English is a beautiful language; it’s malleable, the words easy to shape into the messages I need to get across. But every once in a while, it fails me; English is a vast language, but there are still portions of the expansive human range of emotion that it sometimes can’t cover. That’s why I have such a love for untranslatable phrases from other languages, those words that just don’t have an English equivalent. So today I’m going to share some of my favorites with you! 🙂
1. Schadenfreude – One of the most famous untranslatable phrases (even has a song dedicated to it!), schadenfreude is that German word which describes ‘enjoyment obtained from the trouble of others’. Pronounced ‘Shaw-den-froy-duh’.
2. Torschlusspanik – Another German word pronounced ‘Torsh-la-pawn-ik’. The fear of closing opportunities in life as we grow older.
3. Duende – A Spanish word which refers to that prickle-down-the-spine, inspirational feeling you get when you see a piece of art that really moves you. Pronounced ‘Doo-en-day’
4. Tartle – Scottish word meaning to hesitate when introducing someone because you’ve forgotten their name. Pronounced like you’d expect. ^_^
5. Shnourkovat Sya – A really useful Russian term for those obnoxious drivers that keep switching lanes for absolutely no reason. Pronunciation: I honestly have no idea.
6. Épater la Bourgeoisie – This French phrase could be used as a battle cry for punks everywhere (although maybe it doesn’t quite have the edge they’re looking for). It means ‘to shock the Bourgeoisie’, or the middle class. Pronounced ‘ay-pah-tay la bour-jwa-zee’.
7. Creerse La Ultima Coca-Cola en el Desierto – A Spanish phrase used in Central America that literally means ‘to think one is the last Coca-Cola in the desert’. It’s a particularly wonderful way to call someone full of themselves. 🙂 You can pretty much sound this one out!
8. Jayus – An Indonesian term used for those occasions when someone tells a joke so painfully unfunny that you just have to laugh. Pronounced ‘Jie-oose’.
9. Zeitgeist – Another well-known German phrase meaning ‘the spirit of the times’, referring to cultural, social and political movements. Pronounced ‘zite-guy-ste’ ( <– I know that’s not exactly the most proper way to depict pronunciation, but it’s right! ^_^ )

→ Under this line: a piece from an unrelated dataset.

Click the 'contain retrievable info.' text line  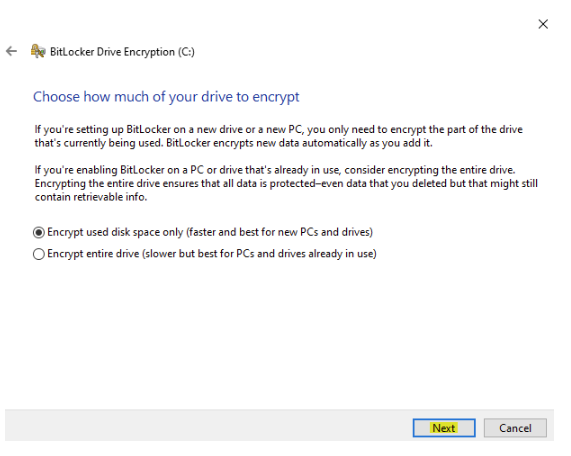click(91, 197)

10. L’Esprit de l’Escalier – My favorite, a French phrase meaning ‘the spirit staircase’. It’s used to describe that moment when you walk away from a situation and suddenly the perfect comment or comeback pops into your head, but it’s too late to use it. Pronounced ‘less-pree der less-cal-yay’. 🙂
So there you go, your vocabulary has now been expanded by that much, as well as your worldliness. 🙂 Go forth and spread these wonderful phrases through the nations!